Utah Chapter - National MS Awareness Week


This week is National MS Awareness week. I opened my Facebook account last week to find a message from the National MS Facebook site asking me to find a way during the week to bring MS awareness to the attention of others. "Perfect", I thought. "That's why I have my little blog." So, here I am promoting awareness for MS. I read through the online booklet they sent me that was loaded with new research and activities that will be taking place all week throughout the Salt Lake area. I was excited to see they mentioned and gave credit to the awesome Scout who held the MS fair to inform kids about MS that I took my own children to. He definitely deserved credit and praise for that. I might even make my kids copy him in some form or another for their Eagle Projects. At the bottom of the article, it asked for each person with MS to share their story and then it had a little MS=, where they want MS patients to share what MS='s to them. I've thought about it and a whole lot of words = MS to me. Some are not so nice, others are! Ha Ha! But really, I've thought about that and I'm not sure what it ='s for me. Fear, anxiety, frustration, loss of ability and feeling, testing, Dr. Appointments, embarrassment at times, etc. But it also ='s testimony builder, greater compassion for others, strength I didn't know I had, knowledge, friendships renewed, new friendships formed, closer family relations, many acts of service rendered in my behalf, gratitude for good health......etc.

The other night I was at the Temple and saw a younger woman walking with the assistance of a walker. Her husband was right close behind helping carry her things. I found myself feeling so much love for this woman. I almost mustered up enough courage to tell her husband I would help her through the women's locker room. Just as I started toward her, another person stepped in and helped her the rest of the way. I thought about her all night. Did she have MS? Everything about the way she appeared told me she did. I don't have any idea if that's true, obviously, but I wanted to reach out to her and wished I hadn't waited so long. I think that's probably the greatest thing I have learned throughout this whole ordeal. I have such a greater love and compassion for those who are physically disabled. I recognize how wonderful it is to have a healthy body. I took that for granted before.

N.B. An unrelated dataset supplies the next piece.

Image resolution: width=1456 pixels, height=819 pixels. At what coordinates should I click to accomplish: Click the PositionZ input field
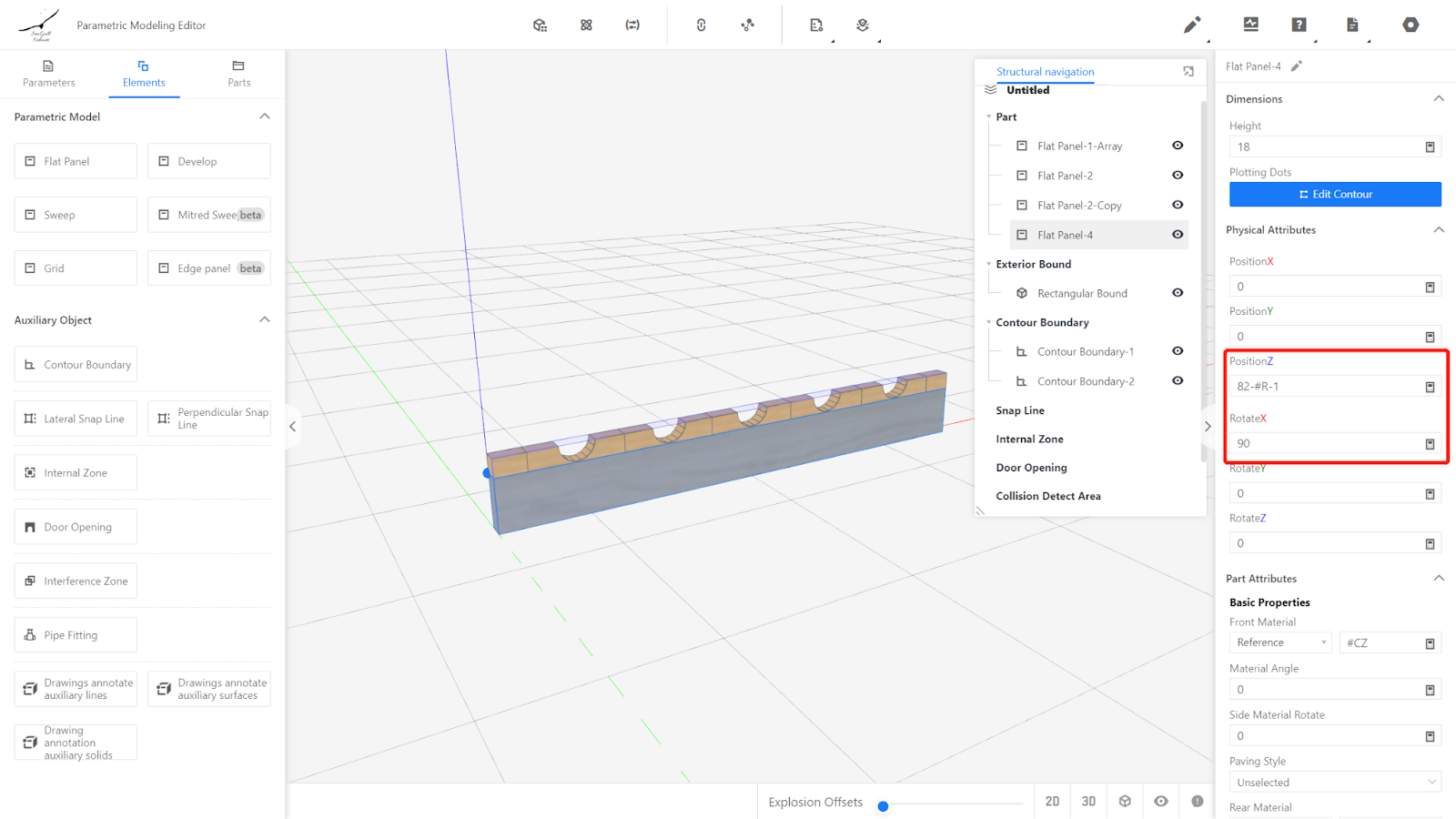tap(1324, 387)
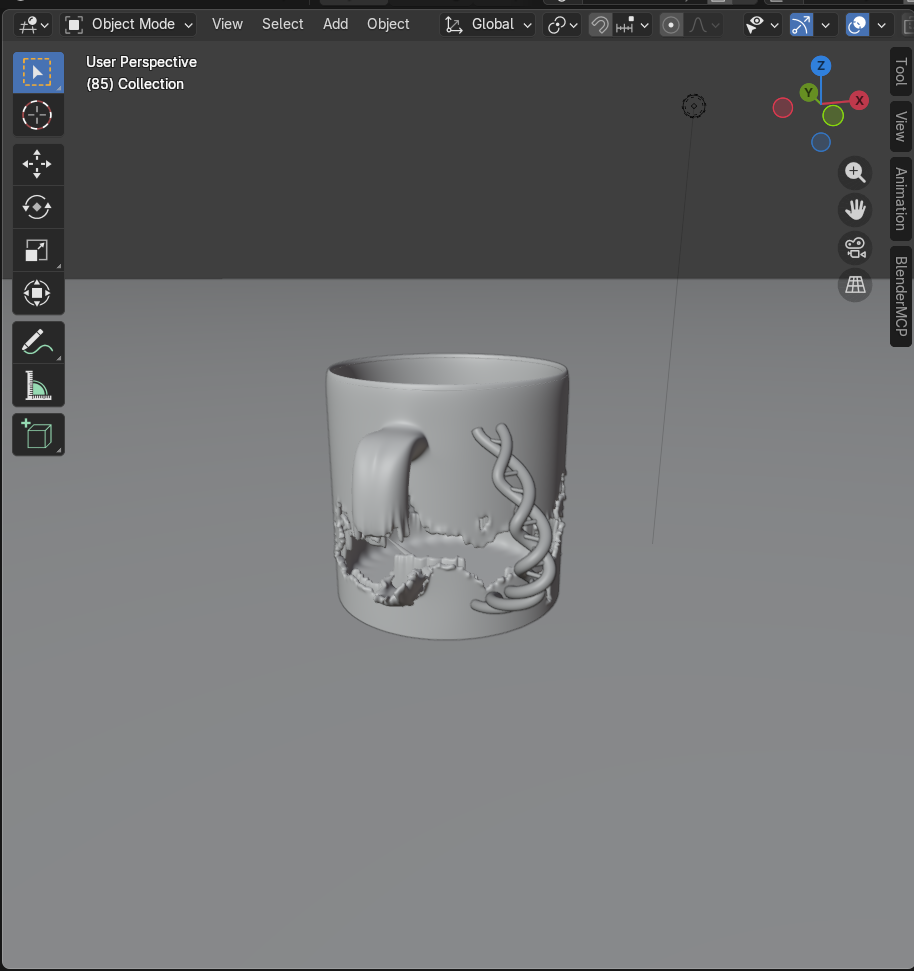Viewport: 914px width, 971px height.
Task: Open the Object Mode dropdown
Action: tap(129, 24)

There is so much going on in the world of MS studies for a cure. I read the other day they are looking into bone marrow now, thinking that each person's bone marrow may carry things that could possibly be used to help fight MS. There is research going on that is finding ways to keep people from developing MS in the first place. Medicine is far better than it was in helping patients even just 12 years ago when I was working with MS patients. I only pray that a cure will be found within the next few years to help my young friends and I live mostly normal lives. I'm grateful to those taking the time to find a cure and to those who donate to the cause.

I was hoping to set up a team for the MS walk, but seeing as I am expecting and have MS, I am doubly tired and just want to hibernate. I will be all over that next year though, so watch out!I'm just rambling on now. But wanted to do my part in posting for the National MS Awareness Week. Here's to all my friends who suffer from this disease and to all those throughout the world who are part of this MS family. Thank you for your examples to me of courage, strength and Faith. May we all one day, live in a world free of MS!!!!!